| Exercise brief |
Retype every line of the records exactly.

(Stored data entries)
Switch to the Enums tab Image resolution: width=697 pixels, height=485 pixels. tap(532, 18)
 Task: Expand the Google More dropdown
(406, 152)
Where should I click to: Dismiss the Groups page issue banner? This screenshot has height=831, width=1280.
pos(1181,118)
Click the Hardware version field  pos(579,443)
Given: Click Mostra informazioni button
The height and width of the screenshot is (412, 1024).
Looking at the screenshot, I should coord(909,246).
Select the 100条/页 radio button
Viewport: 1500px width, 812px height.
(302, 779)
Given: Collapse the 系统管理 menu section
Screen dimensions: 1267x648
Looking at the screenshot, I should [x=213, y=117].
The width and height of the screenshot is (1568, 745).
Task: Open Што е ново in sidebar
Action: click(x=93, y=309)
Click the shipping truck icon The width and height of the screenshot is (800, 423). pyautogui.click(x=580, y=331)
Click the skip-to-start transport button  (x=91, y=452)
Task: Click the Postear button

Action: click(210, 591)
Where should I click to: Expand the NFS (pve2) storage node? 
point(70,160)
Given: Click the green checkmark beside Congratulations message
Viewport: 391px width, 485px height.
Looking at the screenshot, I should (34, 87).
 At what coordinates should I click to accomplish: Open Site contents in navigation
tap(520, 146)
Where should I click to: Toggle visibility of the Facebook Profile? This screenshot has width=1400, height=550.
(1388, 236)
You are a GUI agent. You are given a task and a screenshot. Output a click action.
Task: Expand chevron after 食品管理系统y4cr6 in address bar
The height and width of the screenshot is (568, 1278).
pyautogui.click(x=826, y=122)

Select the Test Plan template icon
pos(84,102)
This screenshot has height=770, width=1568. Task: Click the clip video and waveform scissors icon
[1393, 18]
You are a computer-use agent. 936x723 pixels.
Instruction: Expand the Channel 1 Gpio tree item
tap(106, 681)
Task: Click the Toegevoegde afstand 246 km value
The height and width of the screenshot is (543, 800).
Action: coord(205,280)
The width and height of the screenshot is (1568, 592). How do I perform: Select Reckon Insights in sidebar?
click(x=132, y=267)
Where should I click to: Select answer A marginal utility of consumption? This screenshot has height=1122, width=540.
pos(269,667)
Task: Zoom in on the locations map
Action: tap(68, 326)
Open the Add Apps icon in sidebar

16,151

| Solution to this task |
Switch to the Enums tab Image resolution: width=697 pixels, height=485 pixels. tap(532, 18)
 Task: Expand the Google More dropdown
(406, 152)
Where should I click to: Dismiss the Groups page issue banner? This screenshot has height=831, width=1280.
pos(1181,118)
Click the Hardware version field  pos(579,443)
Given: Click Mostra informazioni button
The height and width of the screenshot is (412, 1024).
Looking at the screenshot, I should coord(909,246).
Select the 100条/页 radio button
Viewport: 1500px width, 812px height.
(302, 779)
Given: Collapse the 系统管理 menu section
Screen dimensions: 1267x648
Looking at the screenshot, I should [x=213, y=117].
The width and height of the screenshot is (1568, 745).
Task: Open Што е ново in sidebar
Action: click(x=93, y=309)
Click the shipping truck icon The width and height of the screenshot is (800, 423). pyautogui.click(x=580, y=331)
Click the skip-to-start transport button  (x=91, y=452)
Task: Click the Postear button

Action: click(210, 591)
Where should I click to: Expand the NFS (pve2) storage node? 
point(70,160)
Given: Click the green checkmark beside Congratulations message
Viewport: 391px width, 485px height.
Looking at the screenshot, I should (34, 87).
 At what coordinates should I click to accomplish: Open Site contents in navigation
tap(520, 146)
Where should I click to: Toggle visibility of the Facebook Profile? This screenshot has width=1400, height=550.
(1388, 236)
You are a GUI agent. You are given a task and a screenshot. Output a click action.
Task: Expand chevron after 食品管理系统y4cr6 in address bar
The height and width of the screenshot is (568, 1278).
pyautogui.click(x=826, y=122)

Select the Test Plan template icon
pos(84,102)
This screenshot has height=770, width=1568. Task: Click the clip video and waveform scissors icon
[1393, 18]
You are a computer-use agent. 936x723 pixels.
Instruction: Expand the Channel 1 Gpio tree item
tap(106, 681)
Task: Click the Toegevoegde afstand 246 km value
The height and width of the screenshot is (543, 800).
Action: coord(205,280)
The width and height of the screenshot is (1568, 592). How do I perform: Select Reckon Insights in sidebar?
click(x=132, y=267)
Where should I click to: Select answer A marginal utility of consumption? This screenshot has height=1122, width=540.
pos(269,667)
Task: Zoom in on the locations map
Action: tap(68, 326)
Open the Add Apps icon in sidebar

16,151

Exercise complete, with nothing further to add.